■ EXERCISE REQUIREMENTS: Copy the rows word for word, from the line containing "The width and height of the screenshot is (412, 514)." through the last line of the rows.
•••
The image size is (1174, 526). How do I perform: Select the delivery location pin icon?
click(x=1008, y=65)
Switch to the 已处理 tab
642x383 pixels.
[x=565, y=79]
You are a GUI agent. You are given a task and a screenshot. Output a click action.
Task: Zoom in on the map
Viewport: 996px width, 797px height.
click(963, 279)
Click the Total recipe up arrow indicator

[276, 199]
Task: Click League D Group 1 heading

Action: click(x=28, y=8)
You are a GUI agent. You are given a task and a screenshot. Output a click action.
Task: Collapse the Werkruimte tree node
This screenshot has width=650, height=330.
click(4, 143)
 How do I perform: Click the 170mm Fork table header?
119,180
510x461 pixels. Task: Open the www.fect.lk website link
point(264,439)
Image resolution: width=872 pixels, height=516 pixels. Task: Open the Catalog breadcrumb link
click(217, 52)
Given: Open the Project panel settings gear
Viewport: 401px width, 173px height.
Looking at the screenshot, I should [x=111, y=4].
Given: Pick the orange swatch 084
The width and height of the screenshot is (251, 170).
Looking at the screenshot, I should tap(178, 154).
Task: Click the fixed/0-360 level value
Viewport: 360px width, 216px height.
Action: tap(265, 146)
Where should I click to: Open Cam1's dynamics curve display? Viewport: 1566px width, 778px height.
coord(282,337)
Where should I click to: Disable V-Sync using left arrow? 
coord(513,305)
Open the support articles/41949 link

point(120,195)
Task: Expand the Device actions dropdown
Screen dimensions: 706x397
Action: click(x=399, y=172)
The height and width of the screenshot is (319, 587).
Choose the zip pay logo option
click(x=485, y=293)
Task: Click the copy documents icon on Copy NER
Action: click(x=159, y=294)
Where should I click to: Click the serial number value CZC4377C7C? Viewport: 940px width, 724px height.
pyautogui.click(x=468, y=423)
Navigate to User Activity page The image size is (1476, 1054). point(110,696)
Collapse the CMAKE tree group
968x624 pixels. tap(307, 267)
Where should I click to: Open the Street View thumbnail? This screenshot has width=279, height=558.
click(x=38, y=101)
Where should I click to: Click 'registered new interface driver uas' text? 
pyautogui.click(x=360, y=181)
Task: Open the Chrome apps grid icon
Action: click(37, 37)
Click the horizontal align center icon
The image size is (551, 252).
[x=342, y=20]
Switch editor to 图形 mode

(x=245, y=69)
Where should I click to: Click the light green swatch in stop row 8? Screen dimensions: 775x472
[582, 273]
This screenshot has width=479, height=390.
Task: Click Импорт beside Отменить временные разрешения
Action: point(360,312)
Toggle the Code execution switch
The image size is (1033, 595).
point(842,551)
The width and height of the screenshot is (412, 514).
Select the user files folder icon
•••
■ THE RESPONSE:
The width and height of the screenshot is (412, 514).
Select the user files folder icon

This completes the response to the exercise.